「食べられないし、水を飲んでも吐いてしまう」
妊娠初期の女性が、青い顔で外来に来ます。「においがだめで、食べられない。水を飲んでも吐いてしまう」。つわりは多くの妊婦が経験する不調ですが、程度の幅が大きく、その見極めがこの回の出発点です。
まず ― 重症度の線引きが先
漢方を考える前に、西洋医学的な線引きを必ず行います。単なる悪心・嘔吐なのか、それとも妊娠悪阻の域に達しているのか。体重が明らかに減っている、尿が出ない、口の渇きが強い、立ちくらみがある、尿ケトンが陽性——こうした所見があれば、それは脱水と電解質の問題であり、輸液・電解質補正・入院管理が先です。長引く嘔吐ではビタミンB1の欠乏(ウェルニッケ脳症)への配慮も要ります。漢方が下支えできるのは、あくまで軽症から中等症の範囲です。ここを取り違えないことが、母児の安全に直結します。
証で読む ― 胃気上逆と水滞
つわりの中心にある証は、胃気上逆(本来下る胃の気が突き上げる)と水滞(水の巡りの滞り)です。悪心・嘔吐と、みぞおちのつかえ、水を飲むと胃で音がする——こうした像がそろえば、水を捌いて胃の気を下ろす方向を考えます。

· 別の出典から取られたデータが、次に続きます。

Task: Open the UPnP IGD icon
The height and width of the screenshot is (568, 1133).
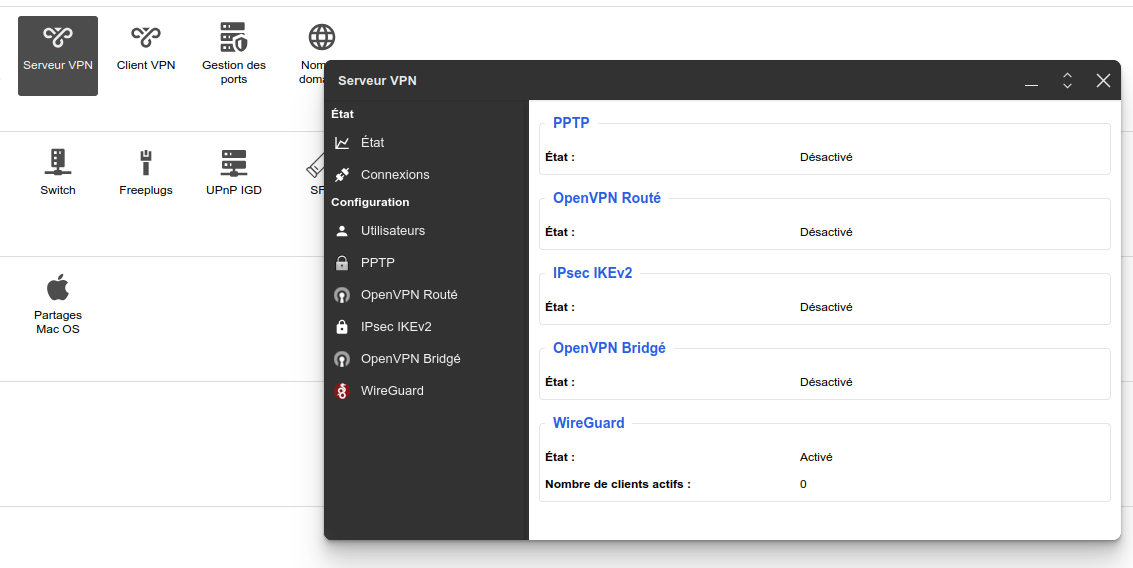Action: pos(233,173)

- 軸となるのが小半夏加茯苓湯です。悪心・嘔吐と水滞が前景の、つわりの基本の一手として位置づけられます。なお、半夏(はんげ)は古典的に妊娠中慎重とされる生薬に数えられますが、小半夏加茯苓湯はつわりに広く用いられてきた経緯があります。
- もともと胃腸が弱く、食欲が落ち、疲れやすく、心窩部のつかえが目立つ——そんな脾胃の気虚が背景にあるなら、六君子湯を併せて考えます。胃を立て直すことで悪心が和らぐ座標です。
- 不安感が強く、眠れない——そんな情緒の要素を伴う悪阻には、半夏厚朴湯を用います。気の滞りをほどく方剤で、つわりに対する保険適応もあり、この時期に組み込みやすい一手です。喉のつかえ感やため息が目立つ像は、とくにこの座標に寄ります。

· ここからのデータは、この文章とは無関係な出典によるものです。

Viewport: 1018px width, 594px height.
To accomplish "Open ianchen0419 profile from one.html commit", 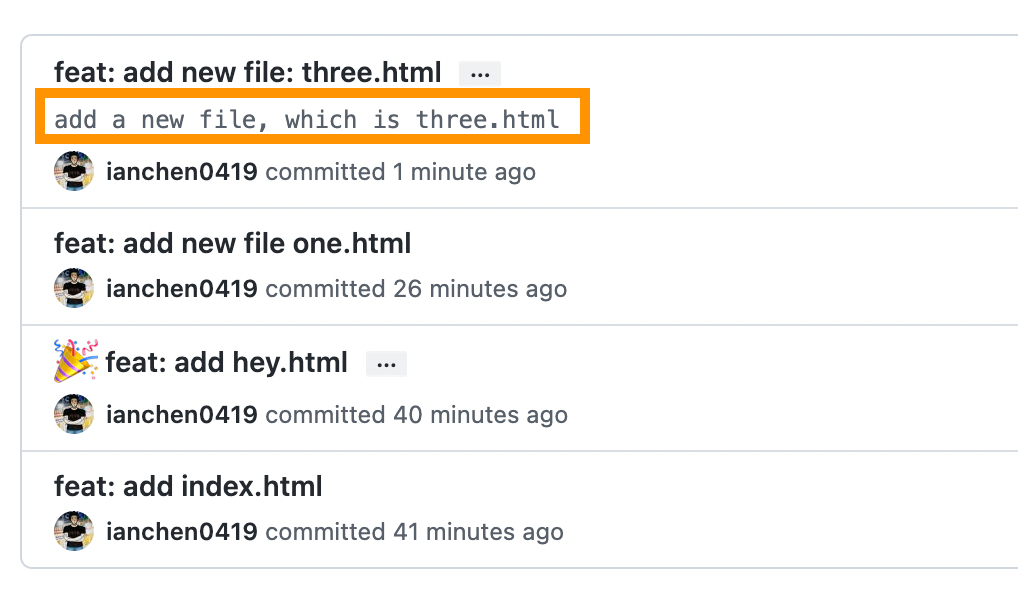I will click(182, 289).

同じ悪心でも、水滞が前景なら水を捌く小半夏加茯苓湯へ、もともとの胃腸の弱さが前景なら胃を補う六君子湯へ——というのが、つわりでの証の切り分けの勘所です。両者は排他的ではなく、水滞と脾胃の弱さが重なる例では、時期や所見に応じて使い分けたり組み合わせたりを検討します。
ここでも順番は同じで、「つわり=この薬」ではなく、悪心・水の停滞・胃腸の強弱を証に翻訳してから方剤に至ります。飲み方にも一工夫が要ります。嘔気の強い時期は、冷やして少量ずつ、あるいは氷片のように含ませると飲みやすいことがあります。一度にたくさん飲ませようとして、かえって吐かせてしまわないよう配慮します。
妊娠期の方剤選択 ― 安全原則を前面に
妊娠期は、漢方全体のなかで最も薬剤選択に慎重を要する時期です。安全原則をはっきりさせておきます。妊娠中に注意・禁忌とされる生薬——大黄・桃仁・牛膝・紅花・附子・麻黄など、瀉下や強く血を動かす、あるいは循環に負荷をかける生薬——を含む方剤は避けます。小半夏加茯苓湯・六君子湯・半夏厚朴湯はいずれも比較的穏やかで、この時期に使いやすい部類です。このうち六君子湯は甘草を含むため、連用では偽アルドステロン症(低カリウム・浮腫・血圧上昇)に留意し、他の甘草含有処方との総量も意識します(小半夏加茯苓湯・半夏厚朴湯は甘草を含みません)。